• [Extract to read]:
-*-
A little cloud of familiar purple sparkles interjects itself behind my eyelids as we speak. Faeries! “Ah, look—some of your little friends have joined us,” she observes with amusement as they swoop and soar around us. “This, too, is a service to the world: your receptivity and commitment to communing with the spirits of nature.”
Ever the overachiever, this still feels like a copout to me. I glance around, vaguely sensing the presence of other doors deeper in the darkness. “What about those doors—will they lead me to confront my grief?”
Her amusement deepens. “They will indeed… But not today. You have already taken on so much, Robin. You are doing well. Be patient with yourself! Those doors are not going anywhere.”
I give a little sigh. “Okay… Well, since I’m down here, can you give me any guidance for the future—how to approach this grief more constructively, what my role in all this is, how to use my unique talents to help heal myself and others…?”
-*-
• [Exercise data]:
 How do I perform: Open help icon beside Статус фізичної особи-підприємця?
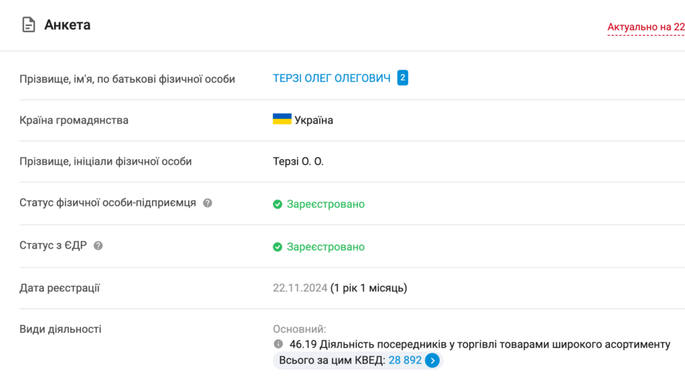click(x=207, y=203)
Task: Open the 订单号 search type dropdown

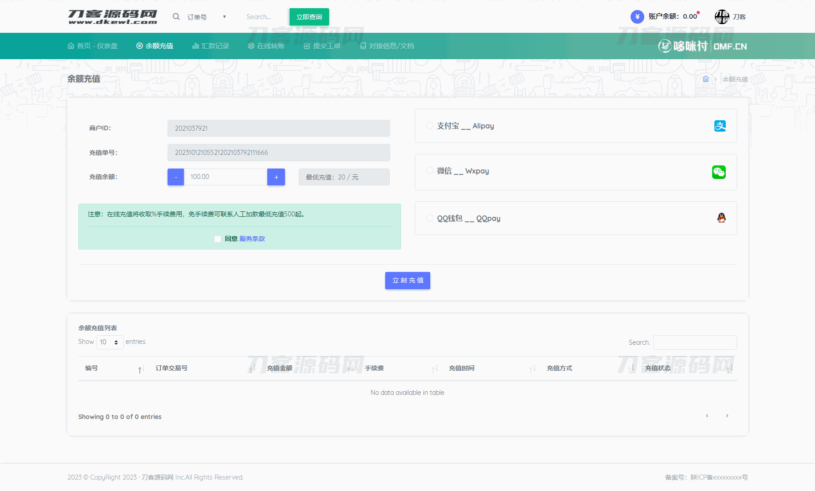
-*-
• [Work task]:
Answer these questions from the excerpt about the faeries and the doors:
1. What color are the sparkles that appear behind the narrator's eyelids?
2. By what name does she address the narrator?
3. According to her, what are the doors "not" doing?

• [Final answer]:
1. Purple.
2. Robin.
3. They are not going anywhere.